Last year, councils in England pursued debts from more than 60,000 adults with disabilities and chronic illnesses who had not paid for the social care support they needed at home.
Claimants told the BBC that they are unable to pay the fees due to rising rent and food prices as well as the additional expenses of living with a disability.
In 2021–2022, councils filed lawsuits against 330 individuals.
According to the Local Government Association, this was a "last resort.".
In nearly every region of England, councils require social care recipients to pay a portion of the cost of the home care they receive, but according to a previous BBC investigation, annual costs for some adults had increased by thousands of pounds.
Some disabled people have now told the BBC that they felt they had no choice but to live without home care, while other disabled people have said that they were afraid of being visited by bailiffs due to unpaid debts.
Disabled people "must live on very, very little money" due to the discriminatory charges, according to the advocacy group Disabled People Against Cuts.
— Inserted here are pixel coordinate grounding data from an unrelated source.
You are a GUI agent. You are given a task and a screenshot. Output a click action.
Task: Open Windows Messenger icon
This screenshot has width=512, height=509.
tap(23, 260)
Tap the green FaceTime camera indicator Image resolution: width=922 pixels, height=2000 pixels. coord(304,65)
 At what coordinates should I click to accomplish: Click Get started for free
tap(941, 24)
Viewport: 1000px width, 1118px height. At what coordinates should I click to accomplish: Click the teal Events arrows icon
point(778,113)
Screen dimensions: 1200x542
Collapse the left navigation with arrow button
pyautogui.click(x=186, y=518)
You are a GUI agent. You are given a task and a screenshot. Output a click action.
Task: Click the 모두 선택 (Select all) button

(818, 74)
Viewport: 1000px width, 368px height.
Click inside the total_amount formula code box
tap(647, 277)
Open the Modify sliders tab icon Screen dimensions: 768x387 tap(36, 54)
It claimed that due to local government overwork, financial assessments were frequently hurried and occasionally did not account for recent increases in rent and utility costs.
The campaign group claimed that in many instances, councils neglected to take into account all the additional costs that disabled people must pay to maintain their health and wellbeing, such as those associated with accessible transportation, adapted clothing, or special dietary requirements.
In England, only those with the greatest need for assistance and savings or assets below £23,250 are qualified for council-funded care.
Greater Manchester resident Paula Robinson claims she was "shocked and distraught" to receive a letter from her council threatening legal action even as she was contesting the increased fees that put her in debt by £3,000.
She has chronic fatigue syndrome, also known as ME, as well as an endocrine disorder, and claims that the stress of the debt made her wonder if "life is worth living.".
The cost of her social care package, which included visits from caregivers who prepared meals and assisted with bathing, had increased by more than £4,000 a year, from £10 to £93 per week, according to the council.
Paula claims that the increased costs "wiped out" her ability to pay for the vitamins and physiotherapy that help her manage her ME because she is a benefits recipient.
The council eventually wrote off the £3,000 debt.
Paula chose to decline any further social care and is currently living without home assistance because she is still subject to the higher weekly fees of £93.
She said this has led to a deterioration in her physical health.
Because of my illness, "I can't even have family come visit sometimes," she said.
Rochdale Borough Council said it uses full financial assessments to ensure payments are fair, and takes a "sensitive, case-by-case approach" to recovering debt.
Data from 79 of the 152 local authorities in England that the BBC was able to obtain through Freedom of Information requests reveals that in 2021–2022, councils started more than 60,000 debt collection procedures against community-based social care claimants.
One of those worrying about enforcement action is Julia, who has severe mobility issues and a rare skin condition, and receives 13 hours of support each week at her home in St Leonards-on-Sea.
Julia, who lives on benefits, says she is unable to afford the charges of more than £58 a week, and was taken to court last year by her local authority for a debt of £4,700.
She is now fearful that bailiffs will be used against her.
"I'm always trying to be positive, but the fight is wearing me out and making me more ill," she said.
East Sussex County Council said the debt recovery process "will only ever begin after extensive discussions and assessments".
Campaigner Rick Burgess, from Disabled People Against Cuts, is now calling for all councils to update claimants' assessment to reflect the rising cost of living, and to put in place better support for those struggling with repayments.
Councillor David Fothergill of the Local Government Association, which represents councils in England, told the BBC rising demand and squeezed budgets meant councils had to collect money owed, but that legal action was a last resort.
"What councils should be doing, and I think the vast majority of councils do in the vast majority of cases, is they work with residents to find a solution [for how the debt can be settled]. ".
The Department of Health and Social Care said regulations ensured local authorities leave claimants with a set amount of money to live off once their social care charges have been paid - known as the "minimum income guarantee".
The amount changes to meet different people's circumstances. Single claimants over the state pension age currently have a protected income of £194.70 a week.
Approaches to social care charging differ across Scotland, Wales and Northern Ireland, where expected contributions are lower than in most councils in England.